La niñez del futuro escritor fue la típica de un crío de pueblo en su tiempo, que pasaba la mayor parte del día jugando por las calles y las plazas, cuando no estaba en la escuela, en la iglesia o, naturalmente, en casa. La guerra de España, comenzada en 1936, cuando solo tenía trece años, cambió aquella niñez plácida, con más motivo por las ideas políticas y religiosas de sus padres y de la mayor parte de la familia –un hermano de su madre y algún otro pariente fueron asesinados en el desbarajuste revolucionario–. En 1938, su padre fue detenido y estuvo encarcelado durante unos ocho meses, hasta antes de que acabase el conflicto, tal vez por ser miembro del Socorro Blanco, organismo carlista que prestaba ayuda a religiosos más o menos ocultos y a correligionarios en apuros económicos a causa de la situación. Fue un periodo terrible, en el que Fuster, acechado en la casa familiar por el miedo y las carencias económicas, por el hambre generalizada y por la incertidumbre ante el futuro, con los estudios suspendidos, lo que retrasó su trayectoria de estudiante en las instituciones docentes, encontró refugio en la lectura de todo tipo de libros y revistas a su alcance.
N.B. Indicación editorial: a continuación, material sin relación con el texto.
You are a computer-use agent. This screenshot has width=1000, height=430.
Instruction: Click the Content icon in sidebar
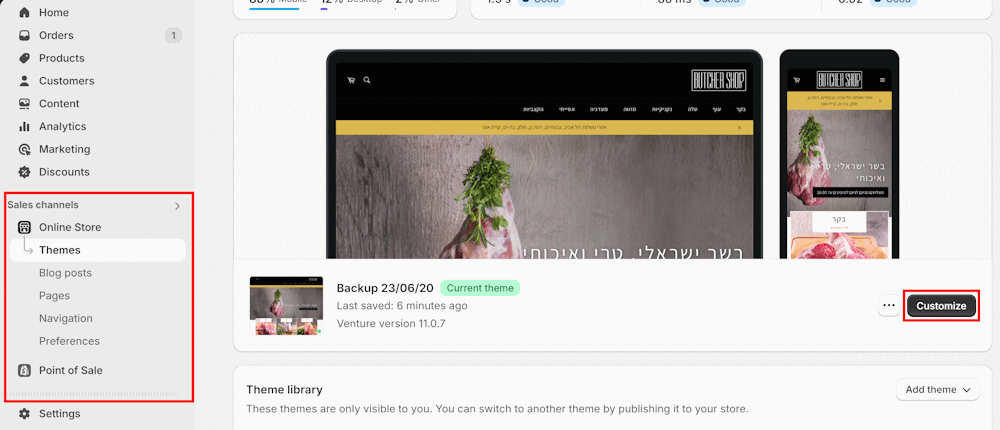click(x=25, y=104)
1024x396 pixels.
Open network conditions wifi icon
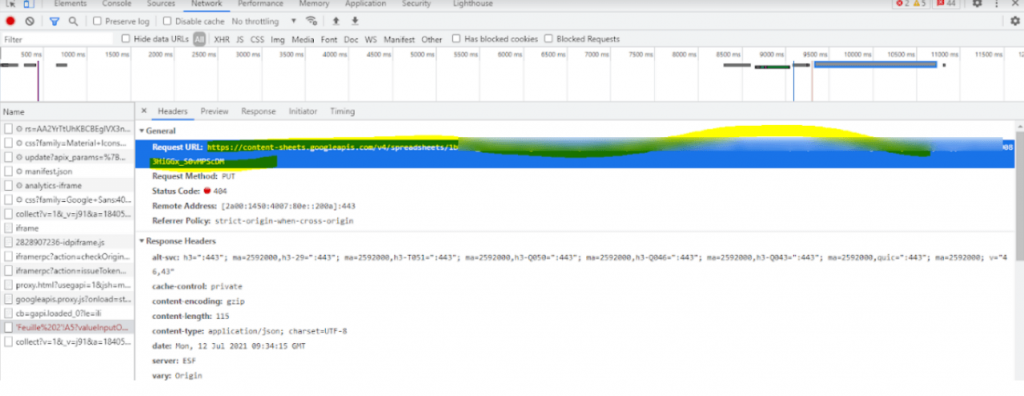[x=312, y=21]
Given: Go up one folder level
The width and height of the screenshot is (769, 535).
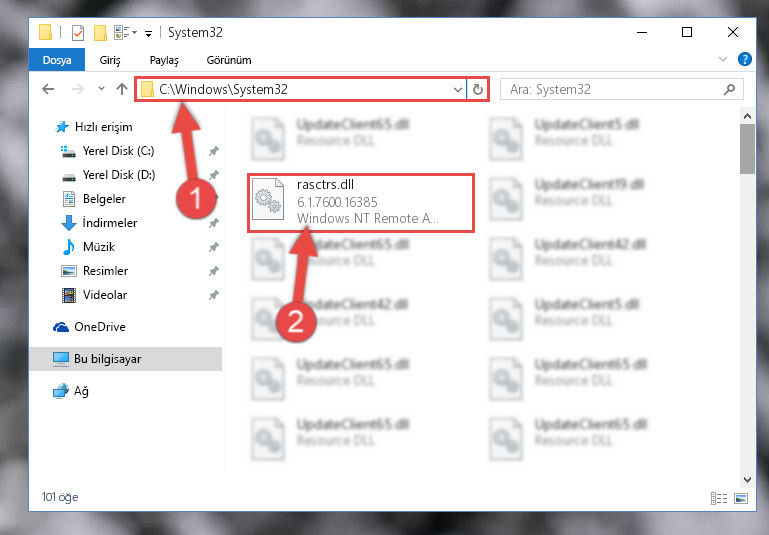Looking at the screenshot, I should pyautogui.click(x=122, y=89).
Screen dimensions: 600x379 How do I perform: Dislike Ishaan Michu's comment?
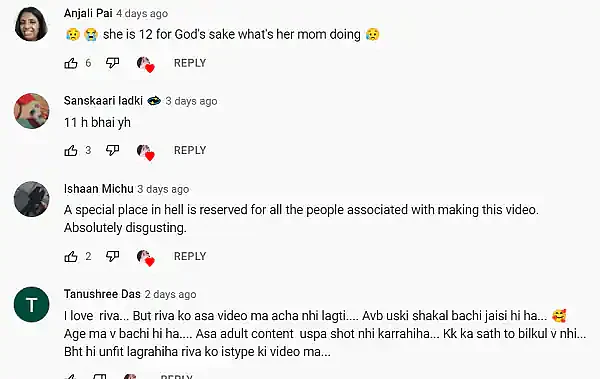click(x=112, y=256)
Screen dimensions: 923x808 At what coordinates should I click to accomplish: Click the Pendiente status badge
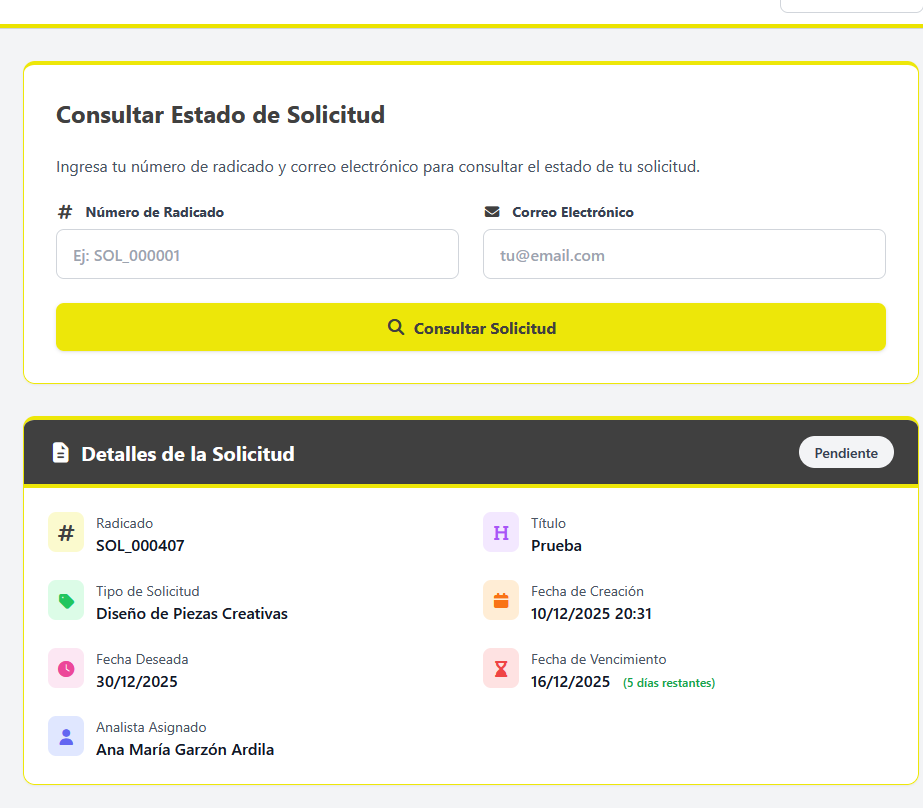coord(846,453)

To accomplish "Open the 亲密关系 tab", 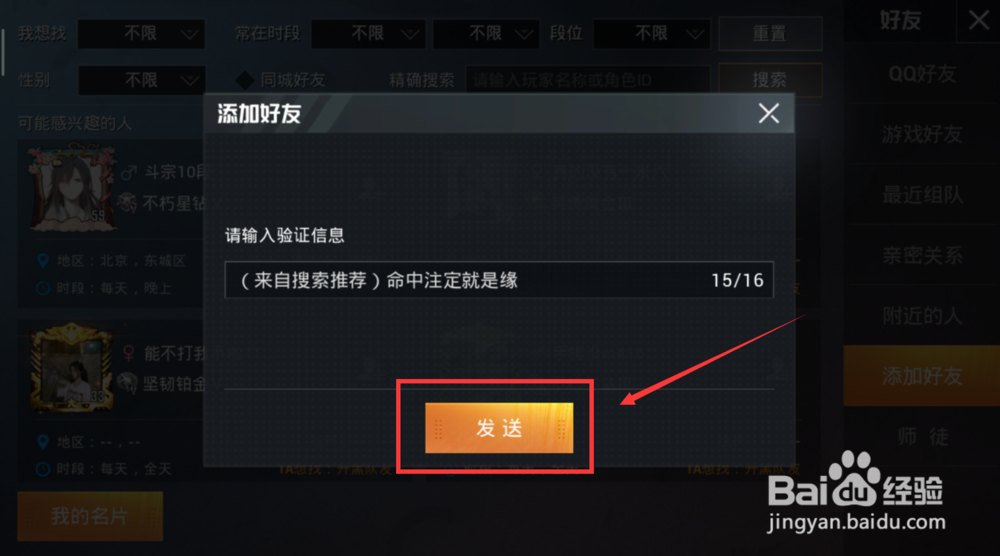I will 922,256.
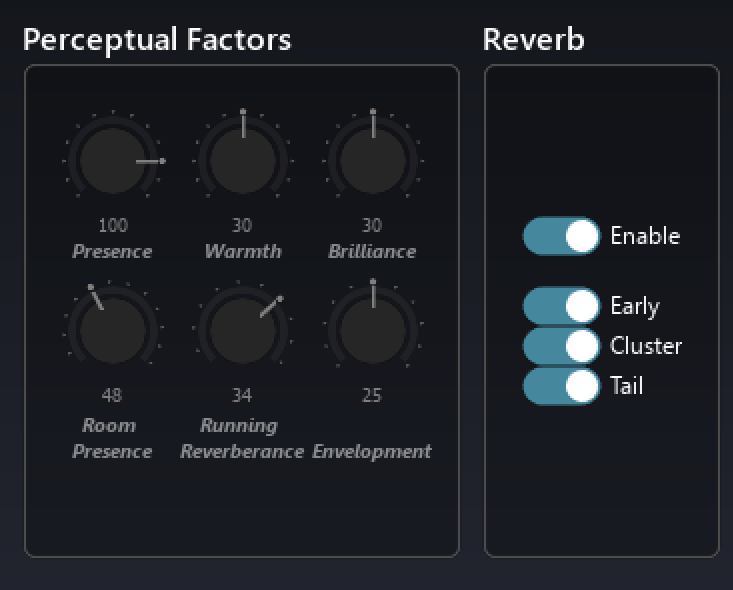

Y, dato trascendental, fue entonces cuando empezó a escribir en su propia lengua. Hasta el punto de que, en 1939, a poco de la victoria franquista, él y un amigo, con la mayor ingenuidad, trataron de informarse sobre cómo seguir algún curso de gramática valenciana.
Por el mismo tiempo, la jerarquía del padre dentro del carlismo comarcal propició su designación como primer teniente de alcalde en el gobierno municipal de Sueca instaurado por los vencedores el 4 de abril –las tropas de ocupación habían entrado cinco días antes–, pero el 10 de mayo fue apartado de aquel organismo junto al alcalde. El escritor lo atribuía al desacuerdo de Juan Fuster Seguí por el trato que los propietarios agrícolas daban a quienes trabajaban sus tierras, militarmente recuperadas. No se puede considerar anecdótico que el tallador de imágenes religiosas ocultase entonces en su taller –y probablemente salvase de la destrucción– un enorme lienzo con la República representada en todo su esplendor por una simbólica matrona, encargado antes por el consistorio al pintor Alfredo Claros para presidir el salón de sesiones del Ayuntamiento. La pintura permaneció escondida y a salvo del fuego vengador en el domicilio de los Fuster-Ortells, hasta mucho después de la muerte del hijo, que difícilmente podía ignorar su existencia, aunque la tela estuviese enrollada y medio tapada por otros objetos, en un trastero que nadie visitaba.
En aquel ambiente de 1939, Fuster fue afiliado del Frente de Juventudes –las juventudes del Movimiento (Falange Española Tradicionalista y de las Juntas de Ofensiva Nacional Sindicalista, FET y de las JONS)– y después, a la edad correspondiente, pasó a la Falange, como encargado de formación en la organización de su pueblo.
Abandonó pronto esa militancia impuesta por las circunstancias y de la misma manera se separó de la religión católica que había heredado. Lecturas, reflexiones y observaciones de la realidad lo fueron distanciando, así, del mundo ideológico a que parecía destinado, en un proceso íntimo que no debió de resultarle fácil ni cómodo.